Home to North Africa’s biggest Amazigh population, Morocco long marginalised its language and culture in favour of Arabic and French, giving rise to an Amazigh identity movement which has steadily gained influence. 

To mark this new year often called ‘called “January Night”, a traditional food is orikmen (irkmen), a thick soup made of wheat and dry fava beans. Orikmen is only ever eaten on the first day of the Amazigh New Year. Another popular dish is Tagola, made from corn kernels, argan oil, ghee, and honey cooked and mixed with butter. 

The Amazigh people of the southeast prepare couscous for the night of January 12, every year, as a cultural ritual celebrating ‘Id Suggas’. Traditionally, they put ‘ighs’, a seed from dates or “alluz”, a piece of almond in couscous. 

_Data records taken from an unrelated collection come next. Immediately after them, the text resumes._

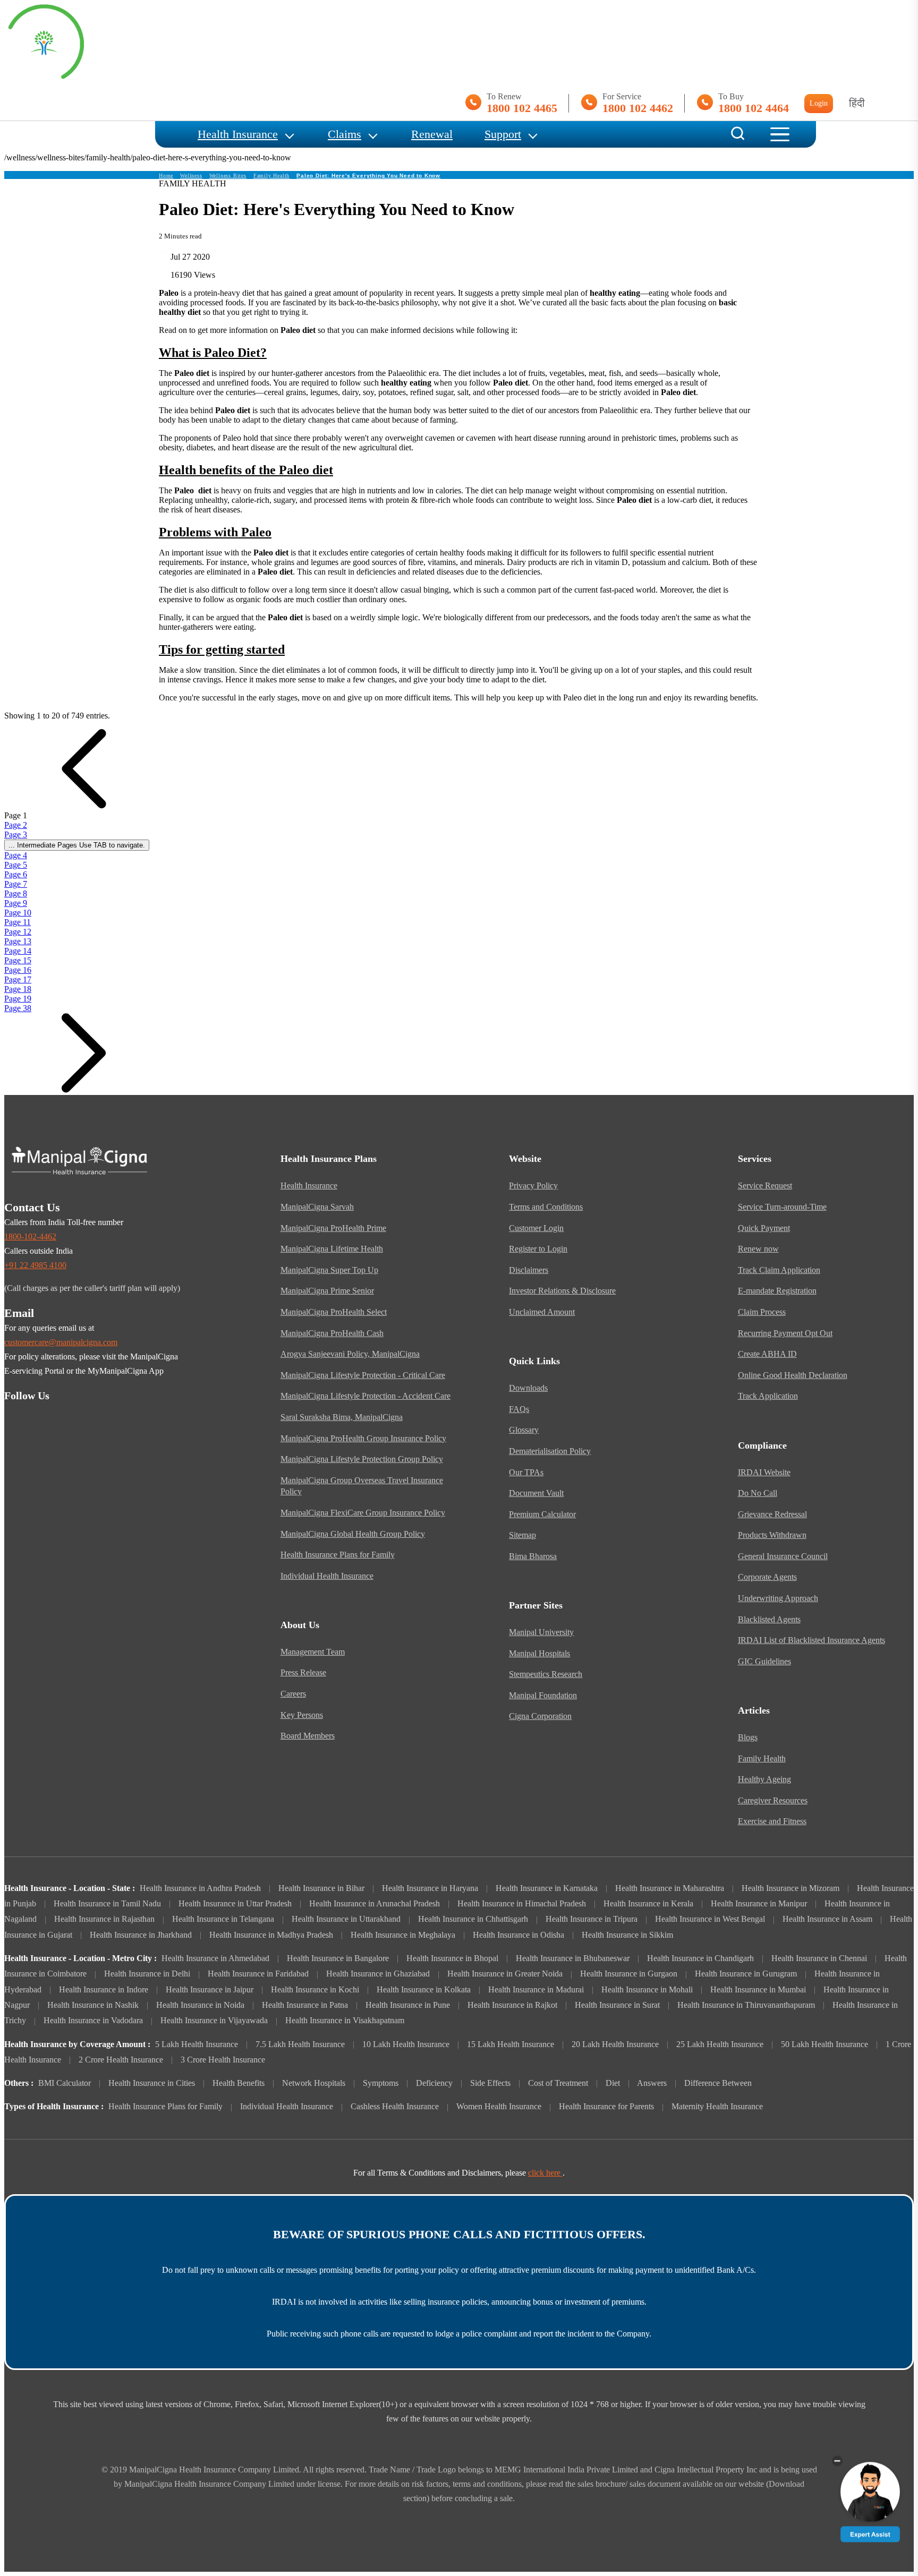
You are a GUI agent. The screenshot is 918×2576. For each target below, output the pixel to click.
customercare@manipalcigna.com (60, 1342)
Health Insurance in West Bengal (710, 1919)
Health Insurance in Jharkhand (141, 1935)
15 (17, 960)
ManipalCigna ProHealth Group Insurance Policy (363, 1438)
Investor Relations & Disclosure (562, 1291)
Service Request (765, 1186)
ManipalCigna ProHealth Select (333, 1312)
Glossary (524, 1430)
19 (17, 998)
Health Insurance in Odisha (518, 1935)
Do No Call (757, 1493)
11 (17, 922)
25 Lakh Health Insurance (719, 2044)
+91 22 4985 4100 (35, 1265)
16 (17, 969)
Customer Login (536, 1228)
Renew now (758, 1249)
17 (17, 979)
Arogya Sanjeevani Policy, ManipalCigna (350, 1354)
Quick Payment (764, 1228)
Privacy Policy (533, 1186)
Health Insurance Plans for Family (337, 1555)
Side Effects (490, 2083)
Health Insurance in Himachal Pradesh (521, 1904)
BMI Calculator (64, 2083)
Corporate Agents (767, 1577)
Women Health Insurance (498, 2106)
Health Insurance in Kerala (648, 1904)
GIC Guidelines (764, 1661)
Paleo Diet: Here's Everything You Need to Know (368, 175)
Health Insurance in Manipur (759, 1904)
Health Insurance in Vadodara (93, 2020)
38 (17, 1008)
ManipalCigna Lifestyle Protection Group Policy (361, 1459)
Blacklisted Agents (769, 1619)
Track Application (768, 1396)
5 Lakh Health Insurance (196, 2044)
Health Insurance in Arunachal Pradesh (374, 1904)
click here (545, 2173)
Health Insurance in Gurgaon (628, 1974)
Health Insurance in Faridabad (258, 1974)
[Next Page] (84, 1089)
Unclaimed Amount (542, 1312)
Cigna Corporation (540, 1716)
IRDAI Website (764, 1472)
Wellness (191, 175)
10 (17, 912)
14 (17, 950)
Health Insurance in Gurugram (746, 1974)
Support (502, 134)
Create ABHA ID (767, 1354)
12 (17, 931)
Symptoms (380, 2083)
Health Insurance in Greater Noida (505, 1974)
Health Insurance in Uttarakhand (346, 1919)
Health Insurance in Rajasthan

The person who finds the seed or almond is to be entrusted with the keys of “lakhzin”, a room reserved for storing the family’s food, and that person is believed to be ‘blessed’ throughout the whole year. Couscous or seksou in the Berber language was listed in December 2020 as a UNESCO cultural heritage, and is served for the occasion with chicken, sacrificed to welcome a Happy new year.